TUGAS A —
Ketik ulang tanpa perubahan bagian teks bacaan di antara "Bukan hanya itu, terkadang" dan "napas panjang-panjang saja.", termasuk kedua batas tersebut.
TUGAS B —
Jawablah pertanyaan berikut berdasarkan teks bacaan.
(i) Berapa lama penulis bolak-balik naik bis jurusan Solo-Yogyakarta sebelum beralih ke kereta?
(ii) Berapa jumlah personil pengamen rombongan?
(iii) Alat apa yang dibawa kebanyakan pengamen yang tampil sendirian?
TUGAS C —
Tentukan apakah setiap pernyataan berikut sesuai dengan teks bacaan. Jawab ya atau tidak, lalu kutip kata-kata dari teks yang menjadi penentunya.
(i) Penulis sudah memiliki sepeda motor sendiri.
(ii) Perjalanan bis Solo-Yogyakarta bisa memakan waktu sampai tiga atau empat jam.
(iii) Bis yang ditumpangi penulis dilengkapi AC.

TEKS BACAAN —
________
Rumah saya di Boyolali dan kuliah di Yogyakarta. Penginnya naik sepeda motor saja, la wong cuma dua jam. Sayangnya, sampai sekarang belum punya, jadi terpaksa naik bis ke Solo dilanjutkan naik kereta sampai Yogyakarta.
Sebelumnya, hampir empat tahun saya bolak-balik naik bis jurusan Solo-Yogyakarta. Keputusan naik kereta berawal dari ketidakbetahan saya dengan kepenatan suasana di dalam bis. Bis ekonomi jurusan Solo-Yogyakarta kan suka banget mengisi penuh ruang yang ada. Beneran lo, saya sering sesak.
Bukan hanya itu, terkadang bis yang saya tumpangi, berhenti banyak kali dengan laju yang segitu-segitu saja. Perjalanan Solo-Yogyakarta atau sebaliknya, bisa lo sampai tiga atau empat jam. Saya tidak bohong. Kejadian itu pernah saya alami. Rasanya pengin tak pisuhi sopirnya. Tapi saya ingat diri, siapa to saya ini? Cuma penumpang yang banyak bacot. Biarin dong, ya~
Belum lagi kalau ada pedagang asongan yang memaksa masuk, meskipun kondisinya ra masok. Dalam keadaan yang sesak, pedagang asongan kan sebenarnya gak leluasa menawarkan dagangannya. Saya sih yakin, cara kerja tersebut tidak efektif. Inget lo, memaksakan secara berlebih itu nggak baik. Tapi, saya mahfum kok, memang kebutuhannya seperti itu. Ya sudah, saya menghela napas panjang-panjang saja.
Ketika pedagang asongan sudah turun, naiklah para pengamen. Saya pikir, merekalah penyelamat hidup penumpang. Lagu-lagu yang mereka bawakan membuat pikiran kami sedikit mengendur dari kepenatan. Kami pun serasa mendapat udara segar.
Kamu pasti mengerti. Di dalam bis tanpa AC seperti ini, apa yang lebih segar dibandingkan dengan lagu-lagu pengamen? Udara di luar bis sudah terlanjur busuk. Polusi oh polisi polusi~
Saya masih ingat, pengamen-pengamen tersebut tampil dengan beragam alat pengiring. Kebanyakan pengamen adalah pria yang sendirian dengan gitar akustik. Lagu-lagu yang dibawakan biasanya lagu-lagu pop mellow pujaan para gadis.
Lain waktu, terkadang datang pengamen rombongan. Personilnya mulai dari tiga sampai lima orang. Alat yang dimainkan biasanya kentrung, kendang yang dibuat dari paralon dan karet ban, serta icik-icik dari tutup botol. Pengamen-pengamen seperti ini biasanya membawakan lagu-lagu “Ngamen” dengan berbagai angka versi yang mengikutinya.
________
CUPLIKAN DATA —
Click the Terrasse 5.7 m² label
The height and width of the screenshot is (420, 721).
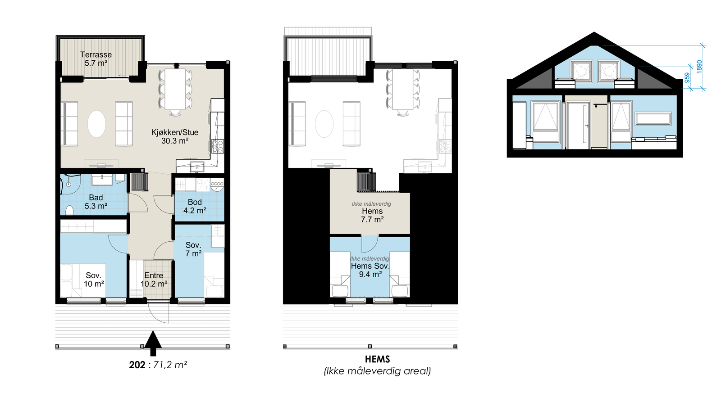(96, 59)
________
JAWABAN TERTULIS A —
Bukan hanya itu, terkadang bis yang saya tumpangi, berhenti banyak kali dengan laju yang segitu-segitu saja. Perjalanan Solo-Yogyakarta atau sebaliknya, bisa lo sampai tiga atau empat jam. Saya tidak bohong. Kejadian itu pernah saya alami. Rasanya pengin tak pisuhi sopirnya. Tapi saya ingat diri, siapa to saya ini? Cuma penumpang yang banyak bacot. Biarin dong, ya~
Belum lagi kalau ada pedagang asongan yang memaksa masuk, meskipun kondisinya ra masok. Dalam keadaan yang sesak, pedagang asongan kan sebenarnya gak leluasa menawarkan dagangannya. Saya sih yakin, cara kerja tersebut tidak efektif. Inget lo, memaksakan secara berlebih itu nggak baik. Tapi, saya mahfum kok, memang kebutuhannya seperti itu. Ya sudah, saya menghela napas panjang-panjang saja.

JAWABAN TERTULIS B —
(i) Hampir empat tahun.
(ii) Tiga sampai lima orang.
(iii) Gitar akustik.

JAWABAN TERTULIS C —
(i) Tidak. "Sayangnya, sampai sekarang belum punya"
(ii) Ya. "Perjalanan Solo-Yogyakarta atau sebaliknya, bisa lo sampai tiga atau empat jam."
(iii) Tidak. "Di dalam bis tanpa AC seperti ini"